I am pretty sure it is not a verbatim account of your conversation. So my comments are more assurance than admonishment based.
S9 telling you W is drunk, she is a drunk. Do not shut him down to fast.
Your kids are sharing their feelings with you, they trust you enough to share and explore them - with you. That is a precious thing, treat it as such.
No topics are off limits. Kids are thinking about things, and they will think about things with or without you, will come to conclusions with or without you, which way would be better for them?
Explore their feelings, not your’s, when talking to them. They can see Mom’s makeup and smell beer. Validate and discuss to their agenda. Let them tell you their fears, hopes, thoughts, whatever, and you assure them and comfort them.

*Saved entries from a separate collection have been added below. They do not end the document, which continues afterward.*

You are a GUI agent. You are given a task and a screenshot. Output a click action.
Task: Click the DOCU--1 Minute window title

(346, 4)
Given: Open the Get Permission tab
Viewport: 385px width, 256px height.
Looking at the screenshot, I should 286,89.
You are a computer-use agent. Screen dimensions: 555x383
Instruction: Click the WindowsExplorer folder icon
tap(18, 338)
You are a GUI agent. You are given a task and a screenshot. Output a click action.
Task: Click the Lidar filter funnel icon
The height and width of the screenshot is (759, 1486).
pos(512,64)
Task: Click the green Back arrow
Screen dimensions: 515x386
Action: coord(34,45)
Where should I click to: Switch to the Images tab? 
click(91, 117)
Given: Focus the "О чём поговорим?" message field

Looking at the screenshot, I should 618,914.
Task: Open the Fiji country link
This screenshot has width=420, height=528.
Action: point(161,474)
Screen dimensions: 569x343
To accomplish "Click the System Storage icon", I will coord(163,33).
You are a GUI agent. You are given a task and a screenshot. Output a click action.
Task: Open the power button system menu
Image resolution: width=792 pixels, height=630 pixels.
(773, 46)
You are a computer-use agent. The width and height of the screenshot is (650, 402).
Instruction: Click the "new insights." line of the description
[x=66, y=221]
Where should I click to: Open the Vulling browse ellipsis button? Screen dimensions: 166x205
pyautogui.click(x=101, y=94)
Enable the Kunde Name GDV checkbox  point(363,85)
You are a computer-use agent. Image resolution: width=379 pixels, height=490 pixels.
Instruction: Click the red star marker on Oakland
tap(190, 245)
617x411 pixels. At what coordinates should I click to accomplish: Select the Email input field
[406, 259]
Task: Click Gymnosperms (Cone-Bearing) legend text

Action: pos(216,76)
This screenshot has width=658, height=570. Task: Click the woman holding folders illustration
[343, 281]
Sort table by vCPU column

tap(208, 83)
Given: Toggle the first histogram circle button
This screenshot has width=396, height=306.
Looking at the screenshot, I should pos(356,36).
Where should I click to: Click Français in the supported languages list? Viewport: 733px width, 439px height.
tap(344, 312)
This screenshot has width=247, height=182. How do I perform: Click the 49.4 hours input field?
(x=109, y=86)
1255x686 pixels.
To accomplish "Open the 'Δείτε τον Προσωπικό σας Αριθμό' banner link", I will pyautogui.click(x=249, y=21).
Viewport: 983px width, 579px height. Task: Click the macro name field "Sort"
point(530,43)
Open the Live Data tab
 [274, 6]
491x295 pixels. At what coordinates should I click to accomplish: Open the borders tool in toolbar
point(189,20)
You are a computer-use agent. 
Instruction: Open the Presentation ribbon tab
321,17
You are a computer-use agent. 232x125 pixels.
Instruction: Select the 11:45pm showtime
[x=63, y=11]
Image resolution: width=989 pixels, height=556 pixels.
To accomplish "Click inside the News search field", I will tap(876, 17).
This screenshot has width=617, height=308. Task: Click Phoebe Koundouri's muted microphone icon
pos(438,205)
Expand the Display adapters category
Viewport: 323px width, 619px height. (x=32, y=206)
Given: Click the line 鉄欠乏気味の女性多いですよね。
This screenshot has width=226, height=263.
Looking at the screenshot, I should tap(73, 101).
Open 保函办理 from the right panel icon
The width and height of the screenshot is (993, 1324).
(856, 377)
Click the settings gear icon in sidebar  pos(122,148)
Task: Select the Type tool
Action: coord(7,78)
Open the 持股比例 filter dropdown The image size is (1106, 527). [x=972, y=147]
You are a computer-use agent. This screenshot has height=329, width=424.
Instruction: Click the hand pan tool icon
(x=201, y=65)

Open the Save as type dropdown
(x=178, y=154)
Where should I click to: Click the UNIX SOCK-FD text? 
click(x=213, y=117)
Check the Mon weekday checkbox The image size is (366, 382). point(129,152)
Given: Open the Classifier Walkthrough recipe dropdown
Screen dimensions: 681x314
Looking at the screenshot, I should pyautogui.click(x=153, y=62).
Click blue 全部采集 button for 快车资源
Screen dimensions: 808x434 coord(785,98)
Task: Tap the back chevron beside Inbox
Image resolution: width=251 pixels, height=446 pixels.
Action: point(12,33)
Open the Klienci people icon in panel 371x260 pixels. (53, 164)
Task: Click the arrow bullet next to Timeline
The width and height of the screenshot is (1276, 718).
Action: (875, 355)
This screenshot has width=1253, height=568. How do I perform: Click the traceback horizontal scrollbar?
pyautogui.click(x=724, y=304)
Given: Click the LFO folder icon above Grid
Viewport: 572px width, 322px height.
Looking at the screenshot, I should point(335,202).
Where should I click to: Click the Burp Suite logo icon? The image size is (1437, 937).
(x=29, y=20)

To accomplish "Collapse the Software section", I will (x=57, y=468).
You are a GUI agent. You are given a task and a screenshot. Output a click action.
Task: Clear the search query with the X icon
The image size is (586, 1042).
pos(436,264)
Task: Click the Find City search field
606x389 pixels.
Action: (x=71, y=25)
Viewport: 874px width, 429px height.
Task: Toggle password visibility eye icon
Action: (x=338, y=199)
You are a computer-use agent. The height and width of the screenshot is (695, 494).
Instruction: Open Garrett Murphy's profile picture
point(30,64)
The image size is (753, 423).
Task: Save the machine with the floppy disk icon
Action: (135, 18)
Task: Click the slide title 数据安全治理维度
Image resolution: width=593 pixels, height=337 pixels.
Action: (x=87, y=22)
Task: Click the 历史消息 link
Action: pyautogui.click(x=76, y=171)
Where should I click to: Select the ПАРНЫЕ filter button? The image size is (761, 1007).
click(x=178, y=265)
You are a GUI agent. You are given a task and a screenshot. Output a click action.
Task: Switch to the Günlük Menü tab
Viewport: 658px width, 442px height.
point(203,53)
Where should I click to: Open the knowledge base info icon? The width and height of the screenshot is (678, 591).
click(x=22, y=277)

You can even steer them in a compassionate direction, but do not deny what is happening or their feelings.
Respect is, like most of this, another difficult item to figure out. Respect is earned. However, children should respect their parents. Not easily reconciled.
The method or way I handled this. Your Mom loves you, it is just buried deep inside her right now, so deep most of the time she can’t feel it or see it, but it is there. She is having some problems - and you can explain as much as you need too to explain her actions (when my W flaunted her adultery explainations that were needed were more than I wanted to do, my kids are older and have much more pointed questions).
With all that, you can let your kids know that she is their mom and they should try to be respectful even when she isn’t deserving of it, or espically when she is not deserving of it - that shows more of who they are, and will be, then who she is. Understand who she is and treat her with compassion.
That road is hard and the pay off is great. That is my advice. It has worked for me and mine.
I am willing to discuss anything further if you wish.
As I said, I think you are doing good and this is probably more assurance towards your efforts.
Feelings are fleeting. Be better, not bitter. Love the person, forgive the sin.